Il y a sans doute celles inhérentes à la problématique Théâtre, Histoire…
Une problématique qui se présente – pourrait-on dire - comme une vieille question à laquelle le théâtre a tenté, tente de répondre de bien des manières : Histoire comme référence, comme nourriture, comme miroir, comme leçon ou encore comme grande absente… !
Une problématique qui met face à une tension entre les deux domaines aujourd’hui peut-être en crise ? Alors l’historien est-il ennemi de l’artiste ? Et l’artiste, comment se positionne-t-il face à l’historien ?
Un rapport éminemment troublant à la question de ce qu’on veut poser, porter ensemble sur scène aujourd’hui ?
Mais la principale difficulté est peut-être celle qui concerne le positionnement de chacun – et de son métier, comédien, metteur en scène, dramaturge… - dans l’Elaboratoire.
Questions qui se posent: un comédien peut-il proposer une pièce à un autre comédien ? Qui est le mieux habilité à proposer une pièce quand il n’y a pas de metteur en scène ? Que les dramaturges proposent alors !
Comment se déplacer de son mode habituel d’écoute, d’engagement, de décision.
Deuxième mouvement : A partir des 4 « Entrées » et de leur corpus de textes, pour – à titre de première hypothèse - choisir un ordre et formuler le parcours en 4 temps qui rende compte de « ce qu’on veut dire ! »
Cet objet de travail a été considéré comme impossible – les textes n’ayant pu être lus par tous.
La séance d’élaboratoire s’est transformée en une séance de lecture-découverte à partir d’un premier axe choisi – un peu au hasard ? – « L’enlisement de l’homme ? » du texte : « Agadir » de Mohamed Khaïr-Eddine
Cette méthode est adoptée pour l’ensemble du corpus de cet axe : Les trois sœurs de Tchékov, Héraklès 5 de Heiner Muller
A propos de la méthode choisie : le cercle de lecture. Si l’entrée en théâtre commence – nécessairement ( ?) - par la lecture ensemble , s’il importe de procéder ainsi, la question est de savoir comment chacun écoute ou plus précisément d’où chacun écoute-t-il ? De là où il se confirme à lui-même sa propre subjectivité ? De là où la question commune le regarde ? Peut-on vraiment lire sans induction dramaturgique ? Lire ensemble ne veut pas dire créer de l’en-commun automatiquement même si l’on peut considérer qu’elle est peut-être une des manières de s’y mettre en chemin ? Encore faudrait-il explorer plus avant d’autres formes de lecture, à inventer?

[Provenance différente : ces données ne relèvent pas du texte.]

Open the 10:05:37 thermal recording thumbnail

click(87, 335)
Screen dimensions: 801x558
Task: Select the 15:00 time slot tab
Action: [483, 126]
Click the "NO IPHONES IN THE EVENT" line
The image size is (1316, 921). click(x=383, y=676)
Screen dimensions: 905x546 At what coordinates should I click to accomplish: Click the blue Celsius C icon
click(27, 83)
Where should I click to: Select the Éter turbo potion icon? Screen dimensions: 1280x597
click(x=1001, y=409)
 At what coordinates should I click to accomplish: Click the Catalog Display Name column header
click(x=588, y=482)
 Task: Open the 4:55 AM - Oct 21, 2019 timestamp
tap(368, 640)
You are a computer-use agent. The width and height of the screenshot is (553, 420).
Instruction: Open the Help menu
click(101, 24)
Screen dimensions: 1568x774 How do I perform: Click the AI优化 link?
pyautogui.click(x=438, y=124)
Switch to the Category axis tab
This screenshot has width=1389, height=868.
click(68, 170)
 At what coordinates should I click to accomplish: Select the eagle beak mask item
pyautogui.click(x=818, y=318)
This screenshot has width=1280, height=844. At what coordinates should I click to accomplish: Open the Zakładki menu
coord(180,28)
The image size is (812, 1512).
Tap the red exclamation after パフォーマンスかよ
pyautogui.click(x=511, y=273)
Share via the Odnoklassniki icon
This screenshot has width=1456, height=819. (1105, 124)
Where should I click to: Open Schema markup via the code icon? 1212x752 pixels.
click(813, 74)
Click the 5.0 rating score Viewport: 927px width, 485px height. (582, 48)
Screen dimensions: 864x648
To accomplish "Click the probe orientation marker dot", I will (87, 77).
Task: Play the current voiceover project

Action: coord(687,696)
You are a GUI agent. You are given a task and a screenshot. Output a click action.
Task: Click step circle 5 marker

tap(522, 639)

L’élaboratoire peut-il continuer à fonctionner ainsi ?
Troisième mouvement : premières décisions
La première décision de l’élaboratoire est au risque de la prendre ? Elle fut prise. Laquelle ?
Celle d’engager une première unité de travail sur « L’enlisement de l’homme », avec les deux morphistes qui se sont déclarés et son rythme et son calendrier de travail (de février à juin 2008) cf les Carnets du procès de mise en forme
Celle de poursuivre le travail d’élaboratoire pour examiner les 3 autres axes arrêtés. Ce travail de février à juin 2008 devrait permettre la mise en place d’unités de travail parallèles et de rencontres publiques en septembre, octobre et novembre 2008.